When Sahu was quizzed for two hours on November 22, 2014, it certainly looked like the CBI inquiry was nearing its business end. After all, Sahu was a key aide of the Chief Minister and BJD supremo, controlling all operations at Naveen Nivas, which has all along doubled up as the de facto party headquarters, and regulating all appointments with the boss. Soon after this, the names of nearly a dozen BJD MLAs, including some ministers, started doing the rounds as the next targets of the CBI. [Curiously, the same set of names is being bandied about after Thursday’s raids!] At one time, even the possibility of the Big Boss being quizzed looked real.

But for reasons that can only be speculated on, the Supreme Court CBI inquiry into the mega chit fund, which had looked well on course till then, suddenly veered off the path and meandered along without a destination.

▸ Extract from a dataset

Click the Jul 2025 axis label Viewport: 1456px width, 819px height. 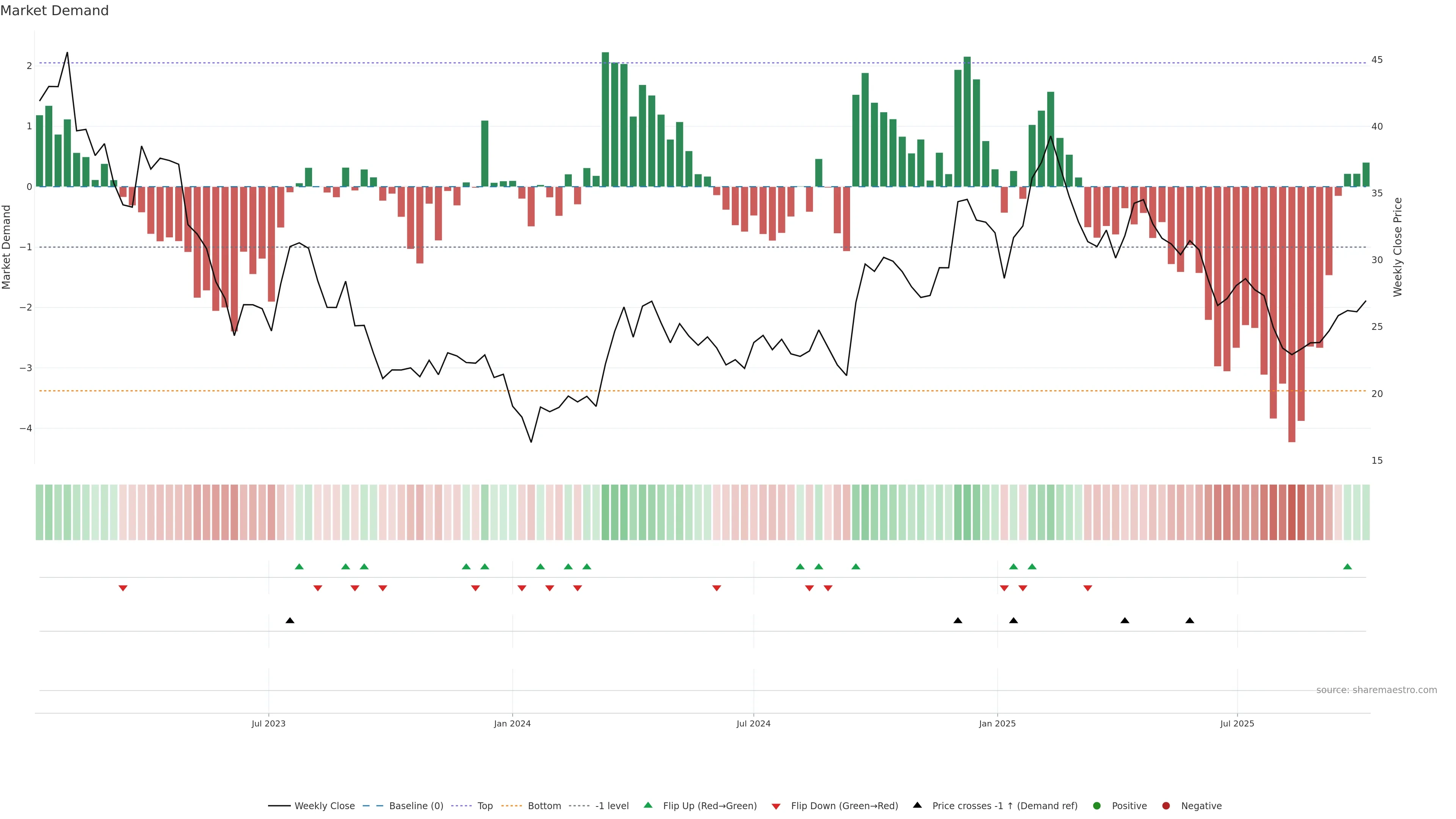tap(1237, 724)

The hyper-active MK Sinha was shunted out as CBI SP and former Odisha DGP Prakash Mishra prevented from becoming the CBI chief after the disgraced Ranjit Sinha through a series of crude machinations that earned the present DGP KB Singh, who was the head of the State Vigilance at the time, a telling rap on the knuckle first by the Orissa High Court and then the Supreme Court. The premier investigating agency in the country proved, if any proof was needed at all, that it remained the ‘caged parrot’ – as the apex court had described it – even after the change of regime in May 2014.

Ironically, it’s the BJD, which should actually be sending a ‘Thank You’ card to the CBI for getting off its back after initially threatening to go after its top leaders, which is crying foul. But for once, one is inclined to agree with its charge that Thursday’s raids were a politically motivated move ahead of the crucial panchayat elections in the state next month.

May be those who control the CBI decided on conducting Thursday’s raids because they were a little rattled by criticism that it was going after Trinamool Congress (TMC) leaders Sudip Bandyopadhyay and Tapas Paul without any fresh evidence even as it did nothing about the BJD leaders, who were involved as much – if not more - in the chit fund as their counterparts in the TMC. May be the state BJP managed to convince its central leadership that a raid on the ‘usual suspects’ of the BJD at this juncture could puncture the electoral prospects of the ruling party in the panchayat polls.

There is no way other way the raids can be explained. If Messrs Jena, Biswal and Sahu had to be raided in the genuine hope of seizing some ‘incriminating documents’ and getting some worthwhile leads into their alleged involvement in the case, the time for it was two years back and not now.